— WHAT YOU ARE ASKED TO DO —
Arrange the rows between the lines holding "The height and width of the screenshot is (1233, 952). In" and "directly [504, 520]", inclusive, as a Markdown table with the columns Row and Line, giving each line its number and leaving out blank lines.
[start ITEMS]
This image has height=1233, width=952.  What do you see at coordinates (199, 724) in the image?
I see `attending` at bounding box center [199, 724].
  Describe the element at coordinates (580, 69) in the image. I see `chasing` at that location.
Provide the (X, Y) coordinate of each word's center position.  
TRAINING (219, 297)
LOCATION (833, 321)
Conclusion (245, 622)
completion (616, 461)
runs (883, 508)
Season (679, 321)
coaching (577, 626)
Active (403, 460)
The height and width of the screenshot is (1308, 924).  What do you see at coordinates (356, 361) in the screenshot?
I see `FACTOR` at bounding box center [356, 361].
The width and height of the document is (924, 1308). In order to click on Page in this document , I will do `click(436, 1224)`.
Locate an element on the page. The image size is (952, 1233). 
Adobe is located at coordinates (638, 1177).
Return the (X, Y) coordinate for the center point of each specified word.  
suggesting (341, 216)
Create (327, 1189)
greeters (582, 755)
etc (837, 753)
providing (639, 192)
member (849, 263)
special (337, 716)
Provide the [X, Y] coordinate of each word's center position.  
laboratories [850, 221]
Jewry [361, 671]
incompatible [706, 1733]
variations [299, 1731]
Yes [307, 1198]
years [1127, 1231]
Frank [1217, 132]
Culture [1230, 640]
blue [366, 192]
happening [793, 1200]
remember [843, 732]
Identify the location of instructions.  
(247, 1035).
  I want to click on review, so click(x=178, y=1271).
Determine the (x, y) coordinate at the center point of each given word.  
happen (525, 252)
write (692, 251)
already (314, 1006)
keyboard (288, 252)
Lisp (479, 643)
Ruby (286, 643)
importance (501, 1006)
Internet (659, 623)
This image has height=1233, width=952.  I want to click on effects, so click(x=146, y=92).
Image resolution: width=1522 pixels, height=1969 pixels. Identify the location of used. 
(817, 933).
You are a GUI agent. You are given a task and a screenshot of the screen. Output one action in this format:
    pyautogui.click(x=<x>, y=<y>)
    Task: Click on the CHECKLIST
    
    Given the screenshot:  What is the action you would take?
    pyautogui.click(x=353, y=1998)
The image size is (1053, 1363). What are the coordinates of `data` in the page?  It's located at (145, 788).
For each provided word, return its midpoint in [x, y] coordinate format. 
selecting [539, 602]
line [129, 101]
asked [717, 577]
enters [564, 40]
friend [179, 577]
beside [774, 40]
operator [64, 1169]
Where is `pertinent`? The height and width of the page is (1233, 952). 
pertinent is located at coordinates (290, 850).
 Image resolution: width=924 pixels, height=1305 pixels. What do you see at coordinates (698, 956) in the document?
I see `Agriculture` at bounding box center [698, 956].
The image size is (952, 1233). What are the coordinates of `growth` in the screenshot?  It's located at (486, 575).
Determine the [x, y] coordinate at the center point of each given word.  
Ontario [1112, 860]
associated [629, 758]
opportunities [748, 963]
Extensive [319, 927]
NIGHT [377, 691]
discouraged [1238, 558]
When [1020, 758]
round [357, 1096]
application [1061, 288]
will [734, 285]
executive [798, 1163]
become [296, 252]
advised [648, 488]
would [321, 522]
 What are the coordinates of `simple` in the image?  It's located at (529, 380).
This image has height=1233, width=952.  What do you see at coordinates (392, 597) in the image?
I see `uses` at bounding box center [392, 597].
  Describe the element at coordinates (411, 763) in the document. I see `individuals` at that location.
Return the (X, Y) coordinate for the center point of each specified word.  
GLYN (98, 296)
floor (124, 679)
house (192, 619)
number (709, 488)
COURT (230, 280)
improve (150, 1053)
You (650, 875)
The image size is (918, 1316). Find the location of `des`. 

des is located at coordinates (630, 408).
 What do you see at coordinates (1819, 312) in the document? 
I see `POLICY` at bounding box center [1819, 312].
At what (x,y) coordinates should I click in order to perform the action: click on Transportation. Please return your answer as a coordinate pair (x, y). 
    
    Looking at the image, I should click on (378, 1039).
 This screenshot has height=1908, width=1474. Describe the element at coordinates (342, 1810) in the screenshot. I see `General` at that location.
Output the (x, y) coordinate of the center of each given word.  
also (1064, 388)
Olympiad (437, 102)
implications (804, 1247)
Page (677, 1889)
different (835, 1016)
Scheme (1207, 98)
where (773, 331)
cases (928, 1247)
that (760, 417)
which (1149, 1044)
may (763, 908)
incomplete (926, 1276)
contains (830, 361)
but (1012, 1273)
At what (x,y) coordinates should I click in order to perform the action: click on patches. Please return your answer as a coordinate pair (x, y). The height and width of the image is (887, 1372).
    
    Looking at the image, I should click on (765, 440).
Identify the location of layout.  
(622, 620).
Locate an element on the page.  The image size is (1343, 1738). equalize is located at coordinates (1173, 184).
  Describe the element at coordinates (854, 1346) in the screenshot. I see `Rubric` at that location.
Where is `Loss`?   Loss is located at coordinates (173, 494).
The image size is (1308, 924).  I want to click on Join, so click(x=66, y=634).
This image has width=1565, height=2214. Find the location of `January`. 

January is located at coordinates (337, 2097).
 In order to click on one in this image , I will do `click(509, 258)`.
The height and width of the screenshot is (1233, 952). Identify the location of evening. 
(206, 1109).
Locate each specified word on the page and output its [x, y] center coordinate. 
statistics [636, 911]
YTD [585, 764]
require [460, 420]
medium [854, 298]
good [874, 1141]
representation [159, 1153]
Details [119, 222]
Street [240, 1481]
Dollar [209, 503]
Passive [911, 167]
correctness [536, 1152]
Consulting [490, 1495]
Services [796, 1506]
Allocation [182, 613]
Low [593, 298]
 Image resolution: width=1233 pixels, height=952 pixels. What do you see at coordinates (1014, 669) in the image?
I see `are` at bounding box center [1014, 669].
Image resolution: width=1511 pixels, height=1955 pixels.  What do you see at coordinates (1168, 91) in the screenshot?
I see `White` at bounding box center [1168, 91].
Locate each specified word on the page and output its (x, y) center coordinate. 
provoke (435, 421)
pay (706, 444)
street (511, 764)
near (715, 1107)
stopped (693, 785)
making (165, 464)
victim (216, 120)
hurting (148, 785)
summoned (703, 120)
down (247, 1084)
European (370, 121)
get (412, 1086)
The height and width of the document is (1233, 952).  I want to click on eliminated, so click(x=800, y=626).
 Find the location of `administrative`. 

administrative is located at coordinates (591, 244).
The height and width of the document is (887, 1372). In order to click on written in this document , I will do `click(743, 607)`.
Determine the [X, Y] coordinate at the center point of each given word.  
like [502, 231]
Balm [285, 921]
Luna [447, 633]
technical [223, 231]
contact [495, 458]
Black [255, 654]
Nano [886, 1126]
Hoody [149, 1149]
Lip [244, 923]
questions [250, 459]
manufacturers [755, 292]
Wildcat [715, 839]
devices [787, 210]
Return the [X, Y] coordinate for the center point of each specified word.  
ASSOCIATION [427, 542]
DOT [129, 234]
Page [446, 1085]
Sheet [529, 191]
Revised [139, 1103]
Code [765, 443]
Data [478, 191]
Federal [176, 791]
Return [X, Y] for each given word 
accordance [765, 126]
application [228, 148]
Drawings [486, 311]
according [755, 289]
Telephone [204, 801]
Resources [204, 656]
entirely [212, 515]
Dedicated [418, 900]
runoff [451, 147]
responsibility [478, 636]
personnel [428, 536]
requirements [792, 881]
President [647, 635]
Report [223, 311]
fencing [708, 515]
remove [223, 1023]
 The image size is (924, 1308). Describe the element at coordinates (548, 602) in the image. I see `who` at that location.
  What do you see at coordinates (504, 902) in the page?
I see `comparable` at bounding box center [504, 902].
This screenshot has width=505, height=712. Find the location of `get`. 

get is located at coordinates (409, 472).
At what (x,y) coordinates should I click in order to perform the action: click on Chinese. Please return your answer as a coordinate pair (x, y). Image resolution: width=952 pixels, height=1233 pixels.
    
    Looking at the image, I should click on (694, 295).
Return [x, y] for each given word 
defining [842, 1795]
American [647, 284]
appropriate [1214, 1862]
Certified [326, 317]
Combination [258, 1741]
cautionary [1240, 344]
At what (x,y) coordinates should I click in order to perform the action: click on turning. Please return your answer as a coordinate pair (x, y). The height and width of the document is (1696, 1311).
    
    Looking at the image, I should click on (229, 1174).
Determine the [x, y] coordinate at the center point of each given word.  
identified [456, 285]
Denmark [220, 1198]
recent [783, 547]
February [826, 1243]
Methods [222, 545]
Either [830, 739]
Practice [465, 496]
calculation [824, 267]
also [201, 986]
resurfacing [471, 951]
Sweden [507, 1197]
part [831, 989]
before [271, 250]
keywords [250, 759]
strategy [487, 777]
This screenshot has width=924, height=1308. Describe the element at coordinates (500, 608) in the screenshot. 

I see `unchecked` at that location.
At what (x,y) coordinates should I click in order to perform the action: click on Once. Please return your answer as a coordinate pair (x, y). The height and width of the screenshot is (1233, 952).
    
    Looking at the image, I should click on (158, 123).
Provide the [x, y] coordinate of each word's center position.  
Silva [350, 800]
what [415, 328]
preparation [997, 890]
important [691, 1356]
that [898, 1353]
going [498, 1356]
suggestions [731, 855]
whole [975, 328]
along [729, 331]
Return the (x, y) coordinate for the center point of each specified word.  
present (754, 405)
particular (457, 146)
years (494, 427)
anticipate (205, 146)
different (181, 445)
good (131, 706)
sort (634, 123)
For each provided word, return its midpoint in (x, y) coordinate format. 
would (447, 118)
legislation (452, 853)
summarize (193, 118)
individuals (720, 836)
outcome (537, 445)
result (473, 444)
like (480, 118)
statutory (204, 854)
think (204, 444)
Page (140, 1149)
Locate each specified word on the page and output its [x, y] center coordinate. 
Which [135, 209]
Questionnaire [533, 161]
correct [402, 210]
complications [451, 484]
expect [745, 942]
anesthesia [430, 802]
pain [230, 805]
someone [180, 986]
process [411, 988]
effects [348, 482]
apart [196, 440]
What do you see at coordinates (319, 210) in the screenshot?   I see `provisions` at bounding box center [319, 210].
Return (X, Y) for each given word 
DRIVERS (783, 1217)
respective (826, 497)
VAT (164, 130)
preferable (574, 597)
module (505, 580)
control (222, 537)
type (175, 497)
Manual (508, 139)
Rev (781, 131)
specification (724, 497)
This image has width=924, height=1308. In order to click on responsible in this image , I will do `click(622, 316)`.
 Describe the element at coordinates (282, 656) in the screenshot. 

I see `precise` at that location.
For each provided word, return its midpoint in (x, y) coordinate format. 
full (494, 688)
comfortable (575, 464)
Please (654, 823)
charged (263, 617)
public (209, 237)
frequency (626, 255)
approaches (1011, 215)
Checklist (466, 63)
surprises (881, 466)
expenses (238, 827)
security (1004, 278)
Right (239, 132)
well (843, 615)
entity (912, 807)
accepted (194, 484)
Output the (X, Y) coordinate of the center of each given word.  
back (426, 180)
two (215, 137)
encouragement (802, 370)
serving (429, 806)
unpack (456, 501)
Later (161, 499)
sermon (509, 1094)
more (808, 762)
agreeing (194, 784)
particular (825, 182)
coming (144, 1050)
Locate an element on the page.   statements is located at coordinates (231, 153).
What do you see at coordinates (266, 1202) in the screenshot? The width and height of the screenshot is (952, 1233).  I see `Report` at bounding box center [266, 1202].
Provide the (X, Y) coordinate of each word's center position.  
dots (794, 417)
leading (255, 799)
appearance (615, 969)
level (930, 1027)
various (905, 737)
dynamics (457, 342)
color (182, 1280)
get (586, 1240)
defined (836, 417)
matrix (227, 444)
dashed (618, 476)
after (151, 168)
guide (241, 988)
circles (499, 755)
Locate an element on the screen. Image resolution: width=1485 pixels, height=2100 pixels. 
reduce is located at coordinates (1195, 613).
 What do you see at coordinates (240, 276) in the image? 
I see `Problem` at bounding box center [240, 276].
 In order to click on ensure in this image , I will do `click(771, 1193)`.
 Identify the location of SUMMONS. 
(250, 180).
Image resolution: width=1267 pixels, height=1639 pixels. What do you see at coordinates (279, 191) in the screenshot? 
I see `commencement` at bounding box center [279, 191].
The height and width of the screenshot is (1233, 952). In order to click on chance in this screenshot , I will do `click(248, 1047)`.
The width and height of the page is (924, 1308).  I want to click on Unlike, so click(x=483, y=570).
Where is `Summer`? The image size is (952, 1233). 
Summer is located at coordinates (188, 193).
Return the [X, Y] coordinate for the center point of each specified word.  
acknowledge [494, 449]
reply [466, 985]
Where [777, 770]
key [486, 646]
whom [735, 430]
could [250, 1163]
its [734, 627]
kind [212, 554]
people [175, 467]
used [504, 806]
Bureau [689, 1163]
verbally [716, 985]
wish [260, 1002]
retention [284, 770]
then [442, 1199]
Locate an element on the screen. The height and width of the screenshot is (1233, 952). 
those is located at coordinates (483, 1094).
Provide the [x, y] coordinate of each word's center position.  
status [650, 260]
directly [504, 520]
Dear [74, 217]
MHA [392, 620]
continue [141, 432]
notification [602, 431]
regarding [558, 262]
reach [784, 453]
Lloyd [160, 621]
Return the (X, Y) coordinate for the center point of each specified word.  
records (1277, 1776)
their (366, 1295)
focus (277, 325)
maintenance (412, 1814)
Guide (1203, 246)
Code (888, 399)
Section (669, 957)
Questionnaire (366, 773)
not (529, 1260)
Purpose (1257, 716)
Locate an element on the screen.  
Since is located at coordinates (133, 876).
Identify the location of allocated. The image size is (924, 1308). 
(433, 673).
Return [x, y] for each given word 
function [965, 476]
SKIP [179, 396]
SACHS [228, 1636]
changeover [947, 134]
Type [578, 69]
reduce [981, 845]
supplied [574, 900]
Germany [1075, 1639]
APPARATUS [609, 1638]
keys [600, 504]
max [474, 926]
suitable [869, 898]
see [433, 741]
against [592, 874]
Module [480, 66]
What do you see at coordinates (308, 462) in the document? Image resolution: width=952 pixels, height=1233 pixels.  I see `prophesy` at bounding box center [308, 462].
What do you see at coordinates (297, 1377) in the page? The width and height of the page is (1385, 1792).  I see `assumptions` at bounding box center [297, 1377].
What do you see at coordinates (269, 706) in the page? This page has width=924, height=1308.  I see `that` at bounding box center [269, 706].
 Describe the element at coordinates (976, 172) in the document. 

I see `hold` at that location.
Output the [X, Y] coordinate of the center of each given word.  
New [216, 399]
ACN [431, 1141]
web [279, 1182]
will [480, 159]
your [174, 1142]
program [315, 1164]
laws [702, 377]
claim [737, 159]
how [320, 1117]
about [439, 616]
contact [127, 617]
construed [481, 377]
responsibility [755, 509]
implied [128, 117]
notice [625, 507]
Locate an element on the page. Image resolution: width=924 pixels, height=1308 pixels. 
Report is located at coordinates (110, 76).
[end ITEMS]
— COMPLETED EXERCISE —
| Row | Line |
|---|---|
| 1 | The height and width of the screenshot is (1233, 952). In order to click on chance in this screenshot , I will do `click(248, 1047)`. |
| 2 | The width and height of the page is (924, 1308).  I want to click on Unlike, so click(x=483, y=570). |
| 3 | Where is `Summer`? The image size is (952, 1233).  |
| 4 | Summer is located at coordinates (188, 193). |
| 5 | Return the [X, Y] coordinate for the center point of each specified word.   |
| 6 | acknowledge [494, 449] |
| 7 | reply [466, 985] |
| 8 | Where [777, 770] |
| 9 | key [486, 646] |
| 10 | whom [735, 430] |
| 11 | could [250, 1163] |
| 12 | its [734, 627] |
| 13 | kind [212, 554] |
| 14 | people [175, 467] |
| 15 | used [504, 806] |
| 16 | Bureau [689, 1163] |
| 17 | verbally [716, 985] |
| 18 | wish [260, 1002] |
| 19 | retention [284, 770] |
| 20 | then [442, 1199] |
| 21 | Locate an element on the screen. The height and width of the screenshot is (1233, 952).  |
| 22 | those is located at coordinates (483, 1094). |
| 23 | Provide the [x, y] coordinate of each word's center position.   |
| 24 | status [650, 260] |
| 25 | directly [504, 520] |